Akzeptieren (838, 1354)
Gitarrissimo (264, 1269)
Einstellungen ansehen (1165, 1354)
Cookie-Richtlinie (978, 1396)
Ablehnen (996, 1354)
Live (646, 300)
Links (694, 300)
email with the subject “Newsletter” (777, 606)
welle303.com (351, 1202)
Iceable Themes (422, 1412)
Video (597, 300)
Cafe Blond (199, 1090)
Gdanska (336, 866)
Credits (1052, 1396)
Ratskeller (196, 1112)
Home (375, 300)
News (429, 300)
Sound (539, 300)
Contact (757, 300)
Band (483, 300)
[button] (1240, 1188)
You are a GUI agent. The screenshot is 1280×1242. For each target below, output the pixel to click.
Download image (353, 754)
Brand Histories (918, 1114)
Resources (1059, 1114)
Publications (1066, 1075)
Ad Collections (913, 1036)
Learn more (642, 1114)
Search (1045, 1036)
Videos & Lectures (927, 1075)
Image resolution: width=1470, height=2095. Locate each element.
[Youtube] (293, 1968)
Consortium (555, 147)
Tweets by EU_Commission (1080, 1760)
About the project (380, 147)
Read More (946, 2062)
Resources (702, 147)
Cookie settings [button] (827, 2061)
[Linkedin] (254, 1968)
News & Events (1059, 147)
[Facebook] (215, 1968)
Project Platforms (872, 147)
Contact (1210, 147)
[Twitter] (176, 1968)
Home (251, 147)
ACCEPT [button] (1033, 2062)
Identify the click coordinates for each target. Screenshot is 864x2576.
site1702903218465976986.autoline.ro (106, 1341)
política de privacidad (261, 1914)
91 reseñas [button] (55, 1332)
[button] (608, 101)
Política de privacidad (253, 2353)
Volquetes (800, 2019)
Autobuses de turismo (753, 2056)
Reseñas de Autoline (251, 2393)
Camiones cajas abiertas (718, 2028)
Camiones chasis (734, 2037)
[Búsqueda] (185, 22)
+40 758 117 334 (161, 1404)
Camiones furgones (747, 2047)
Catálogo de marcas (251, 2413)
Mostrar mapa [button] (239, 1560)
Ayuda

**Work instruction:** For each line of the listing that holds the word "Camiones", show that line.

**Your solution:**
Camiones cajas abiertas (718, 2028)
Camiones chasis (734, 2037)
Camiones furgones (747, 2047)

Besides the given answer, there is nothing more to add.